Tis the season for Brunello di Montalcino - An en primeur tasting

Tis the season for Brunello di Montalcino - An en primeur tasting

Over the past few months I had begun hearing whispers from fringe sources like James Suckling that the 2019 vintage from Brunello di Montalcino was something special. But it was on a soggy Tuesday morning in London that I went to find out for myself. With 90 wines on offer and a time slot of 2 hours, as I sat down at one of the tables set up in a manner that even the strictest social distancer would approve, I knew there was work to do. 

The 2019 season has been seen by many of the growers in the region as a very easy year. There was plenty of rain in the Spring that allowed the vines and water table to set themselves up nicely for the hot summer. During that summer there was good heat with few heatwaves and replenishing rain fell periodically. 

Brunello di Montalcino is a protected red wine that comes from the vineyards around Montalcino in the south of Tuscany. Made entirely out of Sangiovese grapes, it is distinct from its nearby rival of Chianti Classico, which allows for some blending of other grape varieties to occur. The recent trend in Montalcino has been to use less new oak in the winemaking, which is really letting the characteristics of the Sangiovese grape do its thing and this was thoroughly on display at the tasting as the overarching theme was racy acidity with prominent fruit characteristics. 

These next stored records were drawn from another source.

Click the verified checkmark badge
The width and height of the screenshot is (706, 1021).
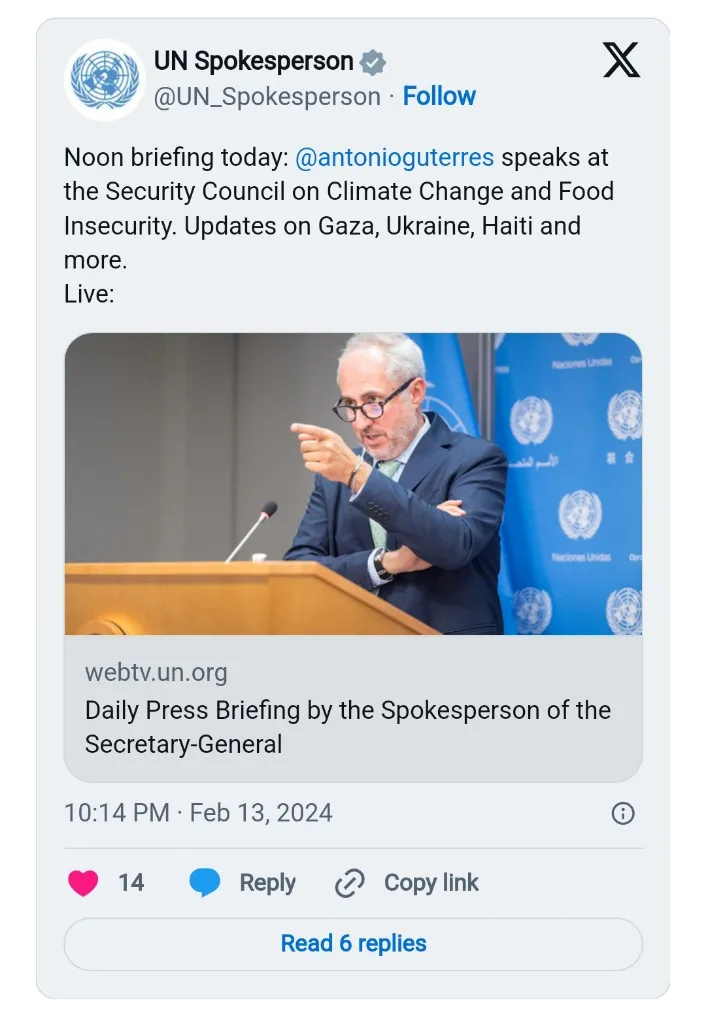[372, 62]
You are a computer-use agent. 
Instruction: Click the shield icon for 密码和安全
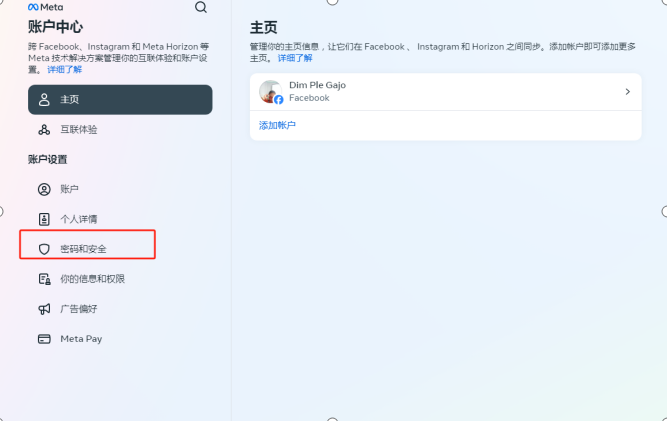44,249
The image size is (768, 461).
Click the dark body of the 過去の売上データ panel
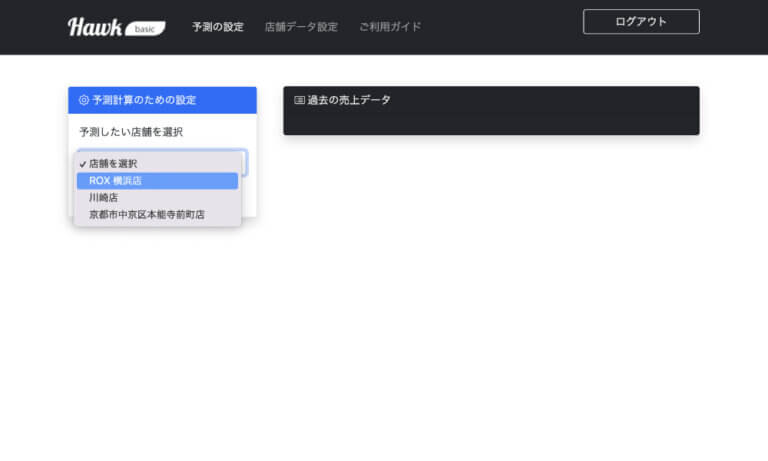click(490, 121)
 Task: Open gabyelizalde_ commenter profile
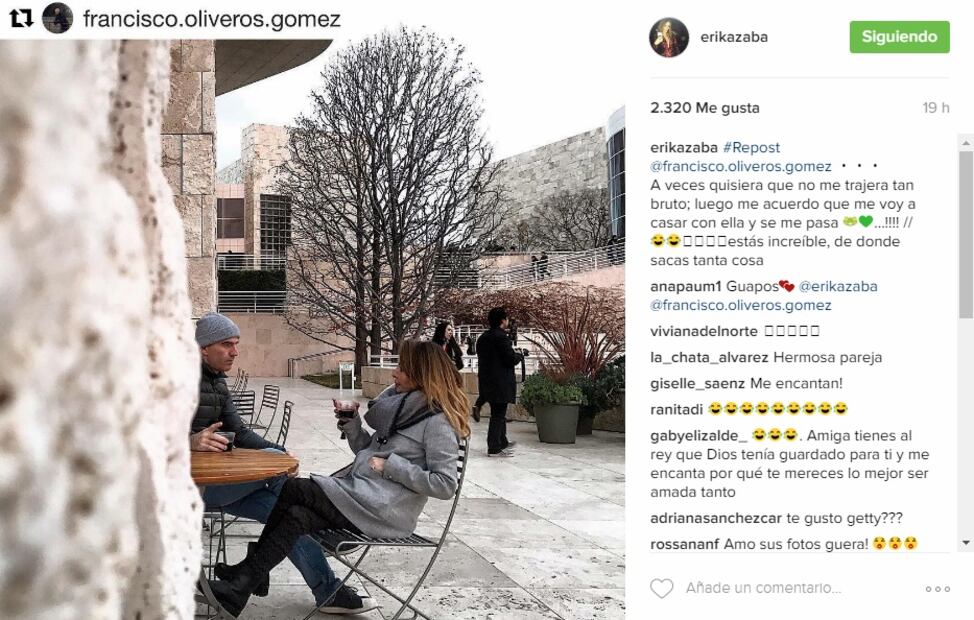point(698,435)
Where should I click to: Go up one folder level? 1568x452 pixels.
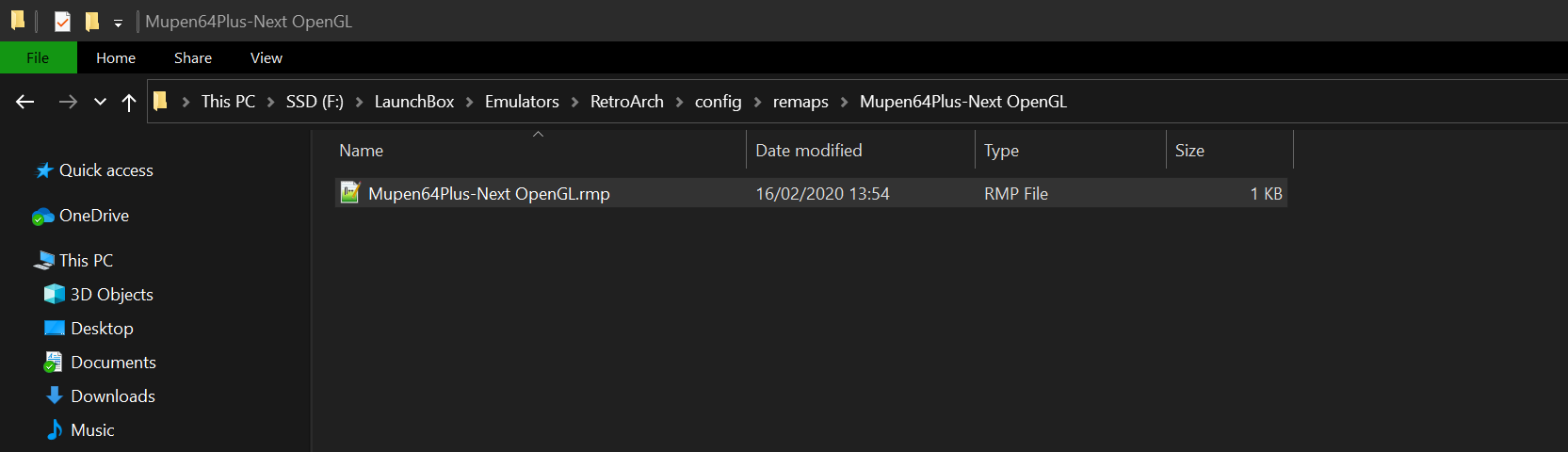pos(129,103)
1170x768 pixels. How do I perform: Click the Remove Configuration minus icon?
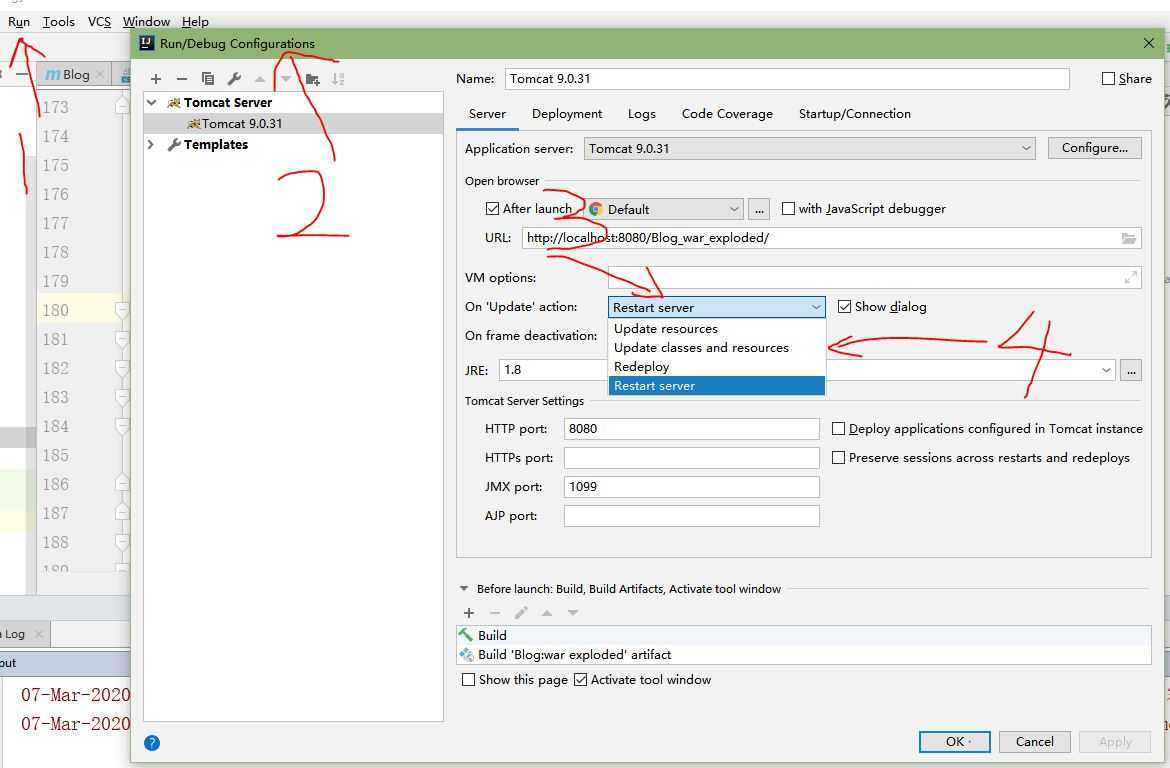click(x=181, y=79)
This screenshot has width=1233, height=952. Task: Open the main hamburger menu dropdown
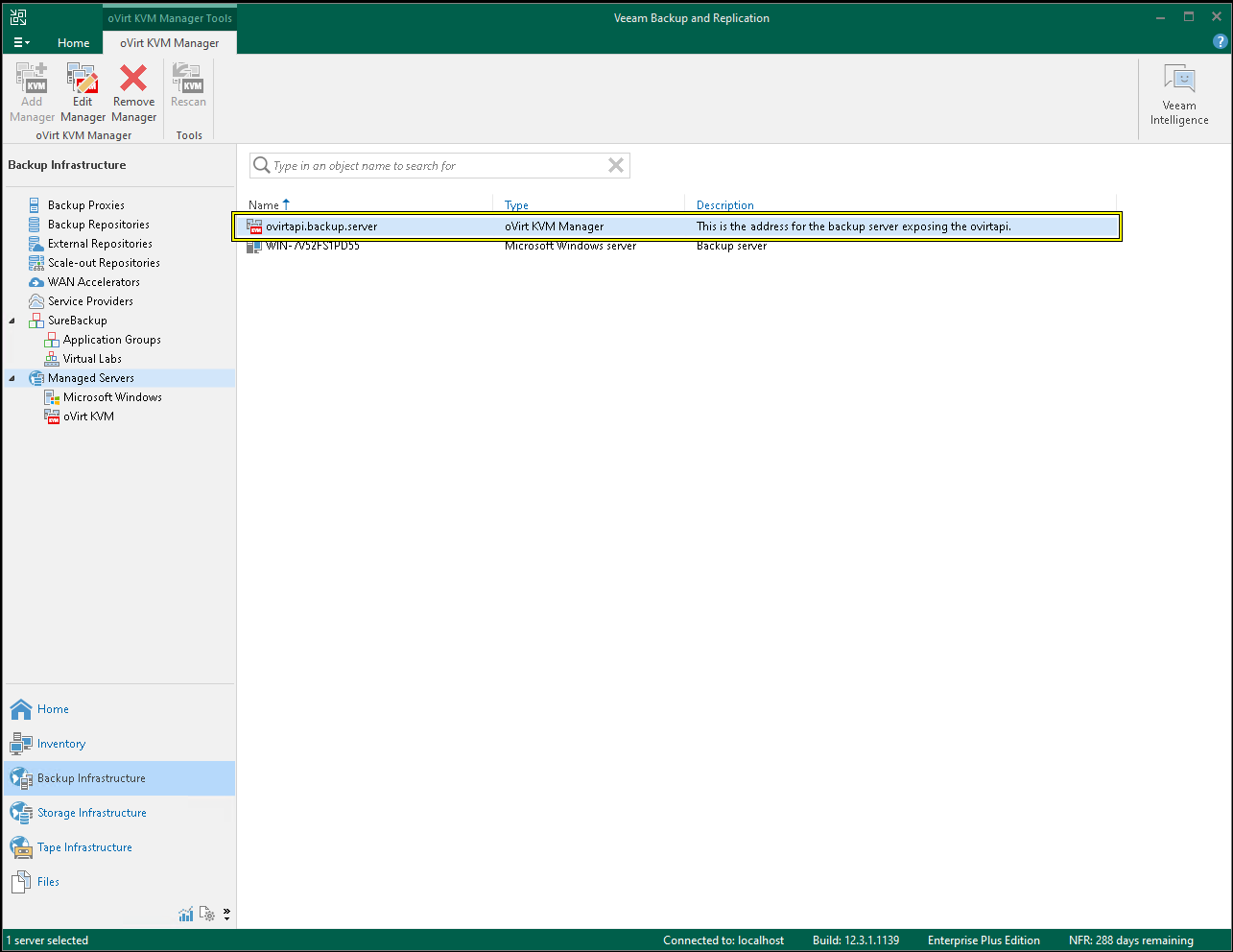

This was the first en primeur tasting and for those interested it was a pretty serious affair. We were sent the list of wines beforehand and had to select those that we wanted to taste. Under near exam conditions we were then served our wines six at a time as we methodically worked through the tasting with some furiously writing notes on each wine and others less so. I must say by the end, the young wines had done a number on the old enamel and my ability to taste was rather diminished. 

What was most fascinating was to see the 2019s up against the riserva 2018s, which were also being released. There was a distinct vintage variation that was clear in the fruit quality and with the 18s being aged for an extra year, there was a needed reliance on the extra barrel age. 

At present, the 2019s remain too young to be properly enjoyed and should be given at least another couple of years bottle age before the acid starts to settle down. So either grab some now for those that are patient, or keep an eye out down the line.